In Table 8 we reproduce the results considering the postdoctoral publications as a time-varying covariate (TVC), to deal with the potential problems of endogeneity and interpretation. There are not big differences with the results of most of the other variables included in Table 6, but when checking the TVC we see that, being significant, the effect of postdoctoral publications interacting with time is one of reduction of duration (-0.168). We also observe that there is a significant increase in duration associated with the interactions between annual postdoctoral publications and the fields of Experimental Sciences and Engineering (with regards to the reference category) (0.180).
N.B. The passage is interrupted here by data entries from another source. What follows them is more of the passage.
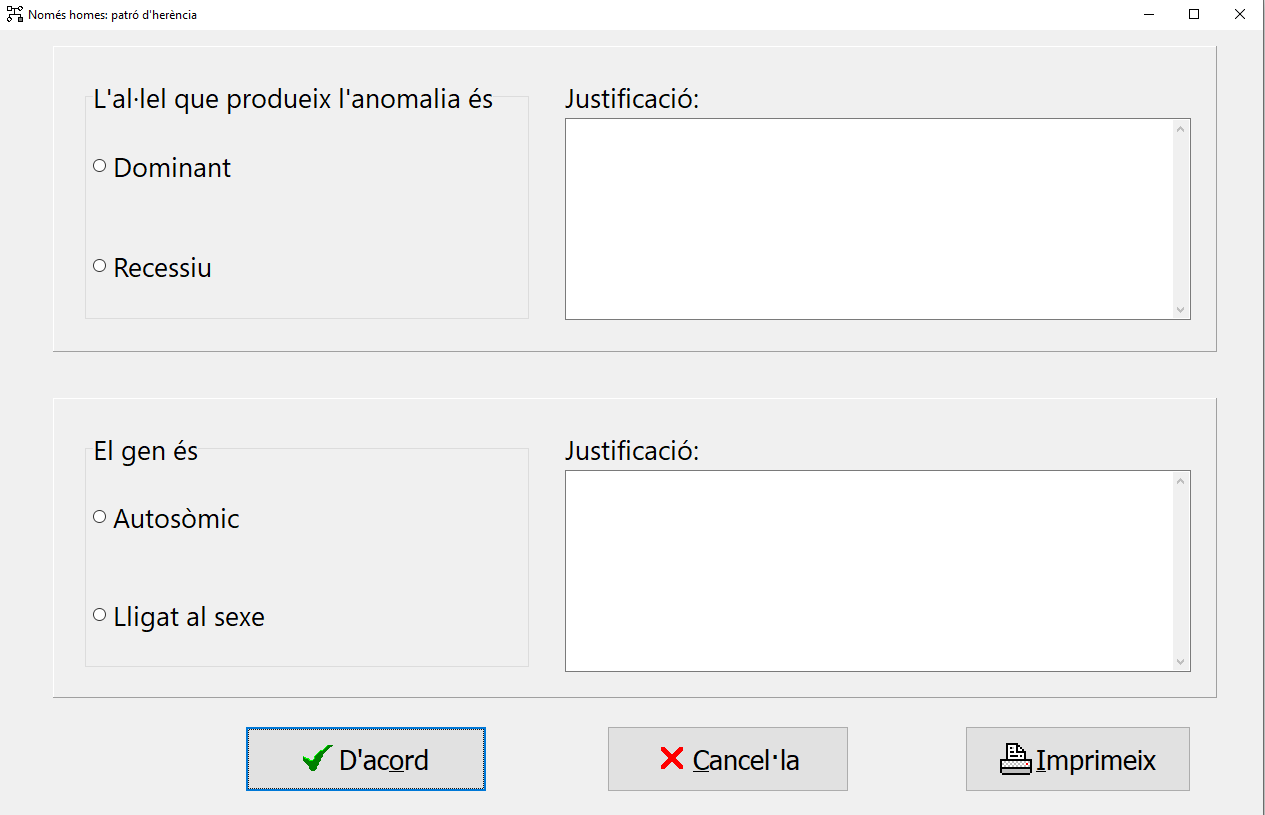The height and width of the screenshot is (815, 1265).
Task: Choose Lligat al sexe option
Action: point(100,615)
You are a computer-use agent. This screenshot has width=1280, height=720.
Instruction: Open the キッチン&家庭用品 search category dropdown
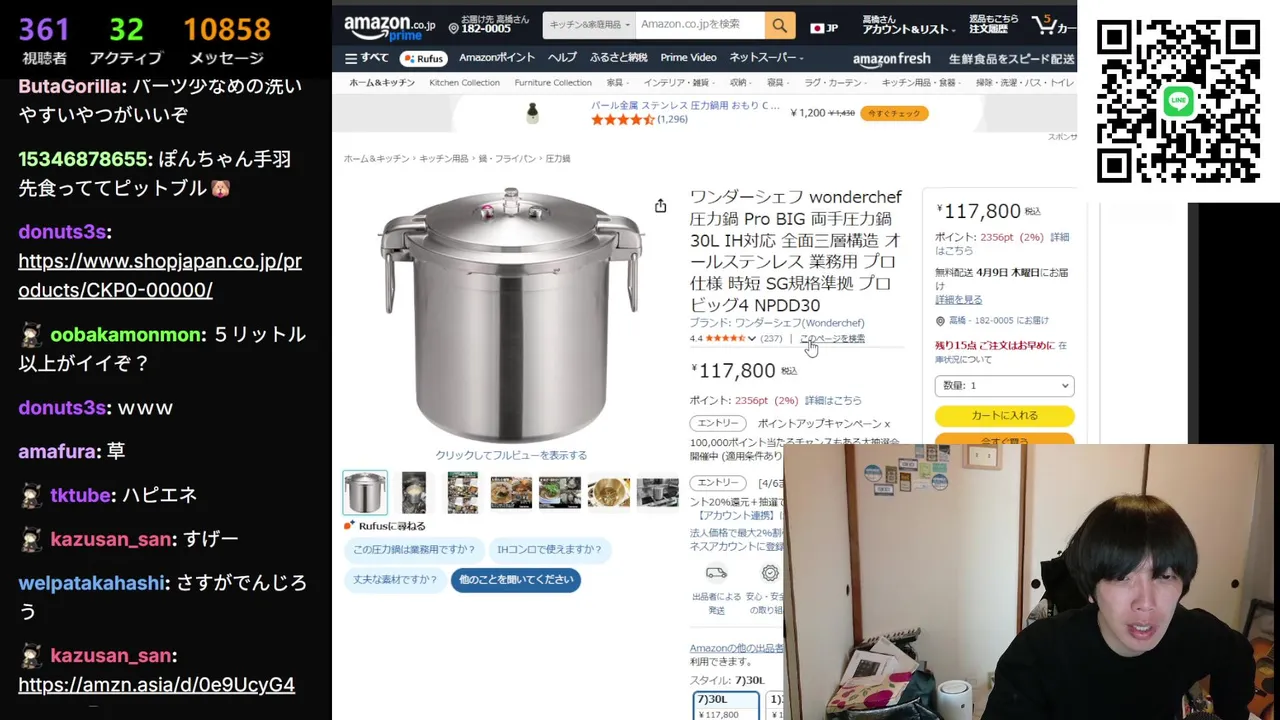588,25
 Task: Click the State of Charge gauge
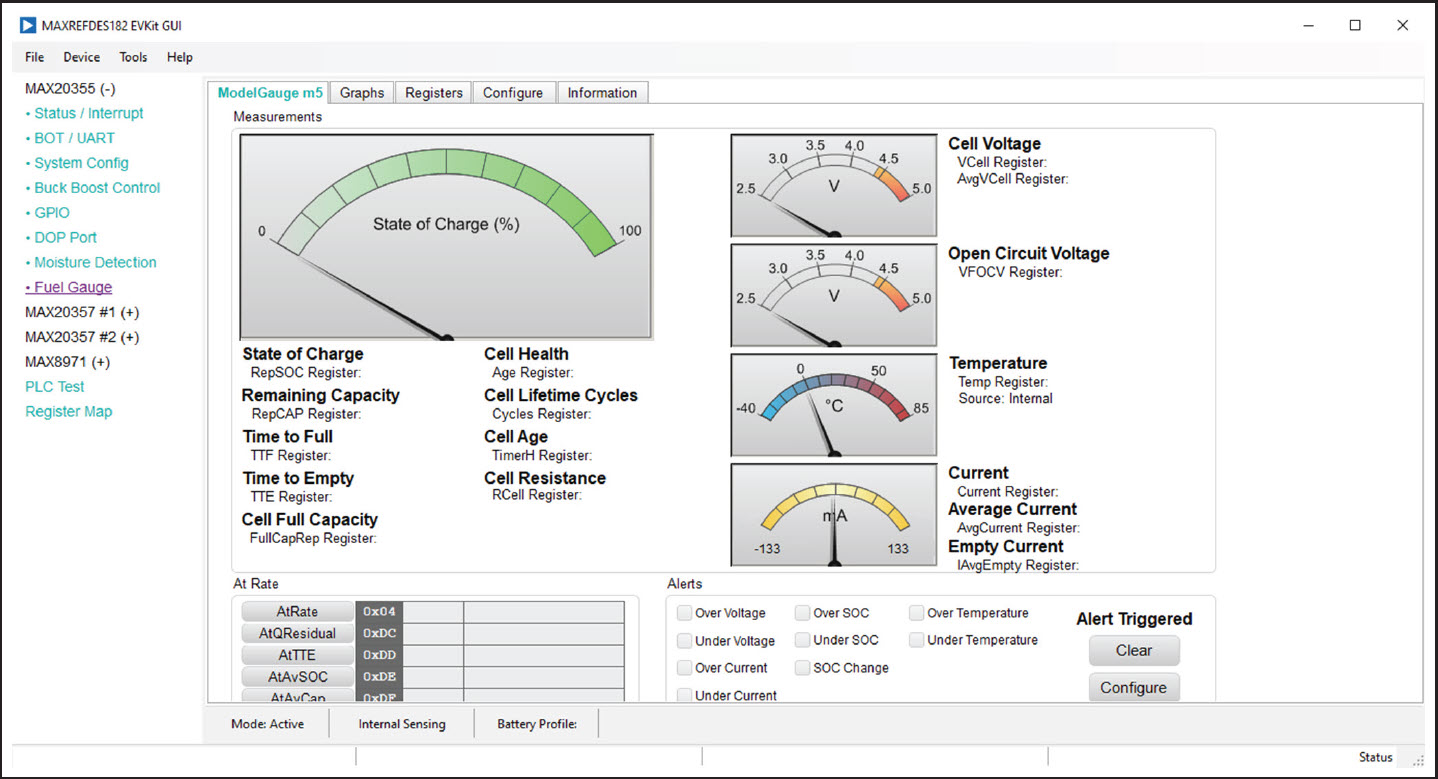pos(446,237)

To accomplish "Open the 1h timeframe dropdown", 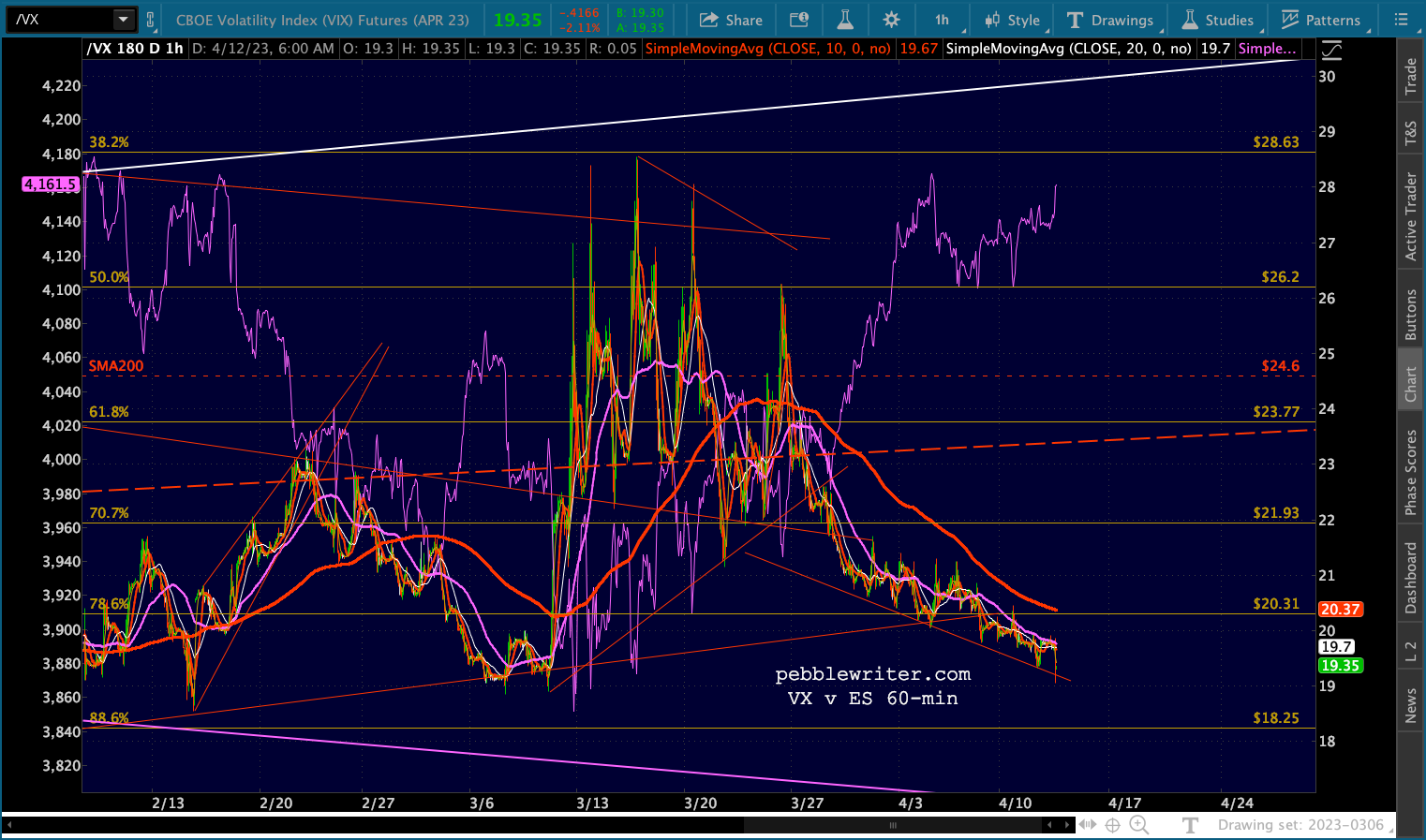I will (942, 20).
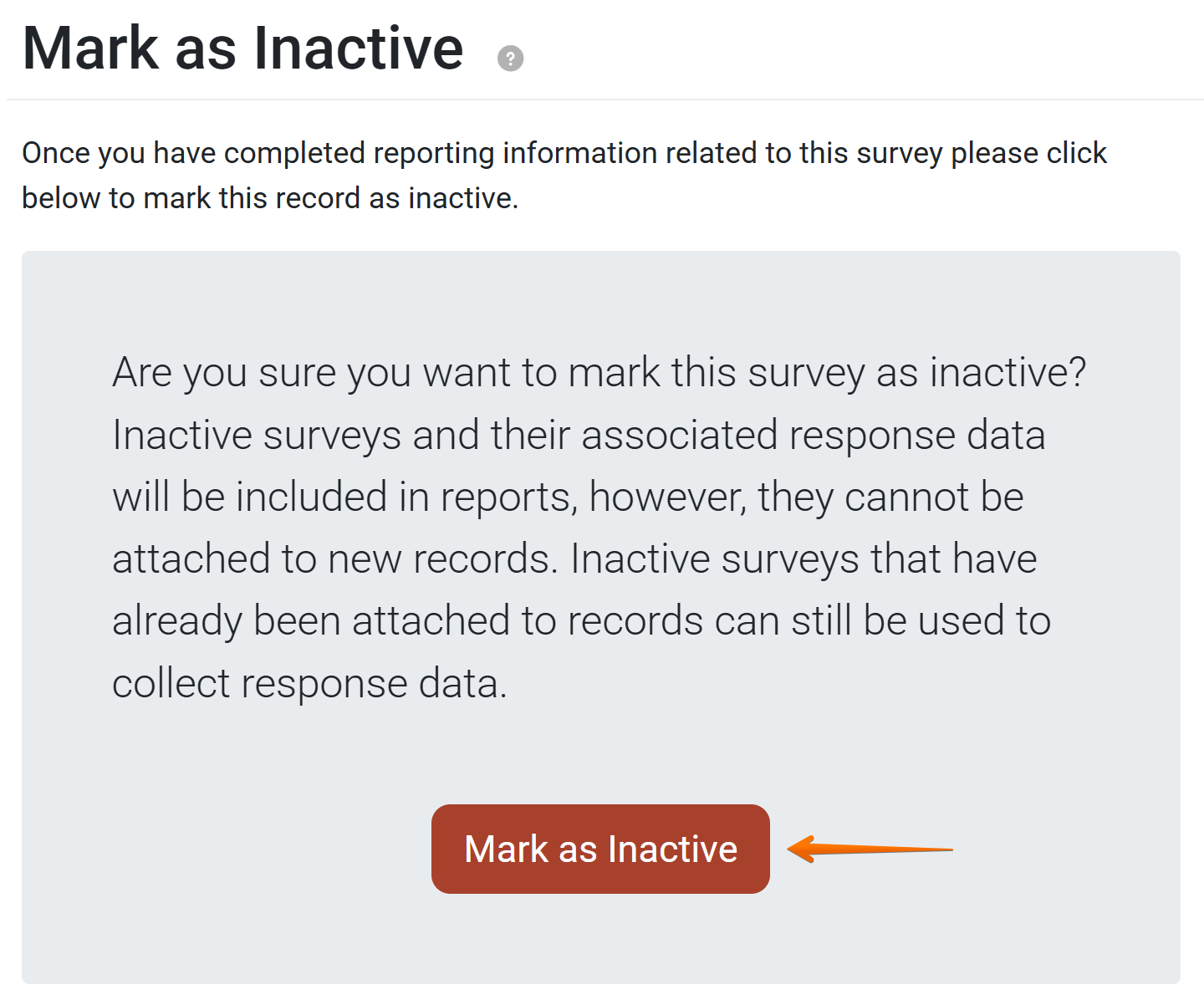Click the intro sentence starting 'Once you have completed'
The width and height of the screenshot is (1204, 1005).
click(564, 153)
It is important to note that the interaction of postdoctoral publications with time becomes significant and yields results in the sense that the more a scholar has published after the PhD the shorter the duration of time to tenure; this confirms that postdoctoral publications, when treated as TVC, positively affect the duration of time to tenure.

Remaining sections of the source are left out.